- From: François REMY <francois.remy.dev@outlook.com>
- Date: Tue, 3 Sep 2013 22:37:24 +0200
- To: Tab Atkins Jr. <jackalmage@gmail.com>
- CC: Philippe Le Hegaret <plh@w3.org>, www-style list <www-style@w3.org>
> Given that this email doesn't appear to have any concrete comments at > all, just a statement of general unease with something (unstated) > about the spec, I'm not sure what I or the group is supposed to do > about this. > > ~TJ To be honest, I don't know either. But the fact I still feel highly uncomfortable with the spec is not a good sign. There are too many things I think are wrong, and I'm pretty sure we should think back about the use cases we want to support and what's the best way to support them. My intuition is that this spec is the wrong solution to them. This may be totally personal, or not. This is what the group should maybe try to find out.

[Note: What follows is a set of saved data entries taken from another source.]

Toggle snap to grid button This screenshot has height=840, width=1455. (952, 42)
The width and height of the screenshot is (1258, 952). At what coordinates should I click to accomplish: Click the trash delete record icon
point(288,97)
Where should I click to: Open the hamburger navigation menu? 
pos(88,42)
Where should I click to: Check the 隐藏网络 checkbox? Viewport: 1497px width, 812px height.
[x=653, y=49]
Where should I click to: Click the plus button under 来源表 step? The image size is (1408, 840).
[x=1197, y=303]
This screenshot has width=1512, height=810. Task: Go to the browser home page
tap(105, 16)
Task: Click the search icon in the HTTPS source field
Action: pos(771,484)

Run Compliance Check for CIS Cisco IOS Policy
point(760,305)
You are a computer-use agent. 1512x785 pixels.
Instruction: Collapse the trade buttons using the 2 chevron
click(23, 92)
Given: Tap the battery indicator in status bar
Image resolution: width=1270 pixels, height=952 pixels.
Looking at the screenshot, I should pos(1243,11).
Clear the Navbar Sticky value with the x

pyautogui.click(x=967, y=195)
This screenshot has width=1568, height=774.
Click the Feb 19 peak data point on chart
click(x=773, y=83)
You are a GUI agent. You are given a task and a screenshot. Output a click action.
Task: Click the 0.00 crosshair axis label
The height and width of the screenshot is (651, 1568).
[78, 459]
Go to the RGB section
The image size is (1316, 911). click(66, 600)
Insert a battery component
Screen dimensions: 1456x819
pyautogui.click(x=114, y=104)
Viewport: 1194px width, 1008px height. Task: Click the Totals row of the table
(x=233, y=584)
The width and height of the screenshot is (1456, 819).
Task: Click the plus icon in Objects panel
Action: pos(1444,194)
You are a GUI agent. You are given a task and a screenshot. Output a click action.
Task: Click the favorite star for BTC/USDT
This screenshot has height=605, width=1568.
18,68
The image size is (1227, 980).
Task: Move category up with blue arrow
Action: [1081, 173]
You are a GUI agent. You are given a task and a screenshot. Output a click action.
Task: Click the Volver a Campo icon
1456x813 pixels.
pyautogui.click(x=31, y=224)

On that matter, did someone take some *realworld* stylesheets, css polyfills and webcomponents-scoped styles to see how the css-variables spec would make them easier? I'm under the impression the spec took some road and continued ahead as far as it could, but the end result looks far from satisfying to me. I'm pretty sure that we could shift the lines toward what preprocessors do could make sense and at least cover properly that use case, something even preprocessors couldn't do completely since they're not dynamic on the page they live in. I feel like the current draft isn't going to evolve anytime soon into something I could use for polyfilling and web components styling purposes, and a lot of complexity arise for trying to support these use cases as a backdoor. If this is just not going to work, maybe we should refocus our attention on what may end up working (pure variables and computated expressions), and eventually start something else along the lines of the web components & polyfilling scenarios at a later time. I recently It is just an idea though, what do you think?